Business Networking to find a Mentor

Business Networking to find a Mentor

Business Networking to find a Mentor

Many small business owners are active on the networking circuit, committing a not inconsiderable amount of time and money in an attempt to build their businesses.

I’ve also often heard it said that membership of a group comes with certain fringe benefits. The fact that you may need a little bit of legal advice and are good friends with the lawyer in the group may indeed give you access to the advice you need for no cost. And indeed, the ethos of many groups is focused on the building of relationships within the group, building trust, and that the sale takes place outside of the room facilitated by referrals passed within the group.

Yet so many people turn up every week, just to deliver their 60 second sales pitch to a room that’s not really listening (because the others in the room are frantically working out what to say during their 60 seconds), and then wander back to their business hoping that they made an impact, and that next week business will flow their way.

A one-person business can be a lonely place

One of the big challenges for a small business apart from keeping enough business coming in, particularly a one-person business, is that you are the business; sometimes a lonely and isolated place to be, with no-one to bounce ideas around with.

Often living hand to mouth in the early days, you may have considered getting some assistance by hiring a coach to help you move your business forwards, and, if you have one in your group, using them to help you develop. This is also true if you are the coach within the group, except that if it is a group with an exclusive membership, there will not be another coach in the group for you to turn to. But for small businesses, particularly start-ups, the financial cost of hiring a coach can be prohibitive.

However, if your only purpose in attending networking events is to sell your stuff, you may be missing a great opportunity to grow your business whilst helping someone else do the same.

Who holds you accountable?

While I was putting my thoughts together for this blog, I tripped across this on Facebook, posted by a friend of mine who is a coach:

“I’m looking for a fellow COACH that wants to work with me once a week by Skype or in person to hold each other accountable. We will mutually help each other sharing our weekly goals, setting new goals for the following week, motivating, encouraging and celebrating our success.
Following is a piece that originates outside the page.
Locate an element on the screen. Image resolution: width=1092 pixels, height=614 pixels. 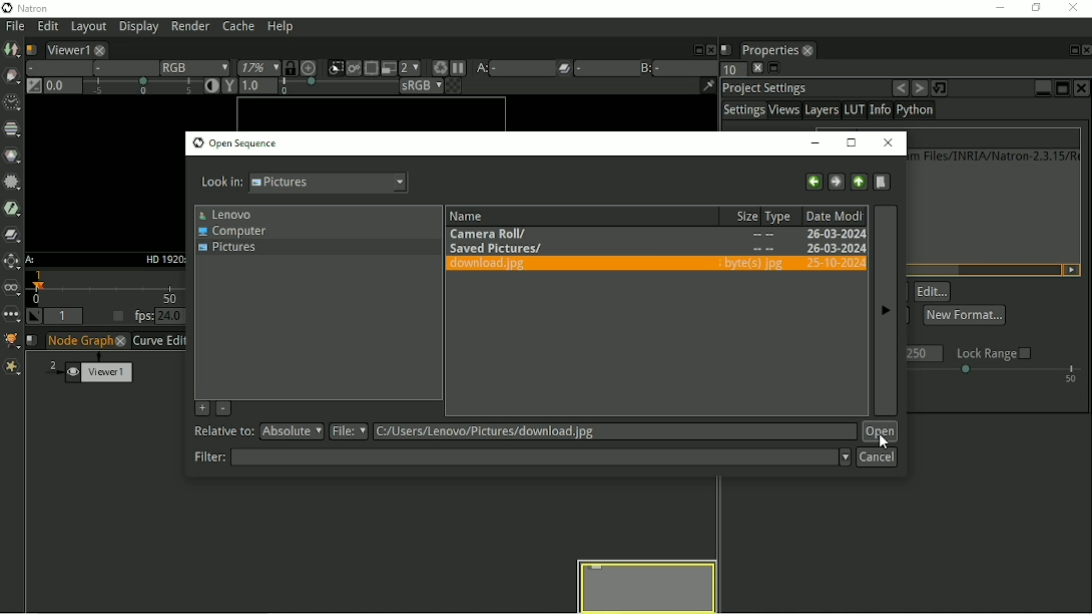
Open is located at coordinates (880, 432).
Message me if you are interested.”

I’ve just been through this process myself, having hooked up with a long-term friend, who is a successful one-man business, for a coffee and a catch-up.

We are both getting restarted after a short period out of our businesses due to illness, and he said to me during the conversation “who holds you accountable?”

I asked him the same question, and what developed from that point on was an agreement to touch base once a week to do exactly that, hold each other accountable, to encourage and support each other, and in short to Mentor each other.

How much do we know about each other’s businesses? Enough to understand the challenges of running a one-man business, and that is really all we need to start the process.

So, what is a Mentor?

There are many definitions, but here’s one I grabbed from the first page of an internet search:

‘A mentor is a guide who can help the mentee to find the right direction and who can help them to develop solutions to their issues. Mentors rely upon having had similar experiences to gain an empathy with the mentee and an understanding of their issues’.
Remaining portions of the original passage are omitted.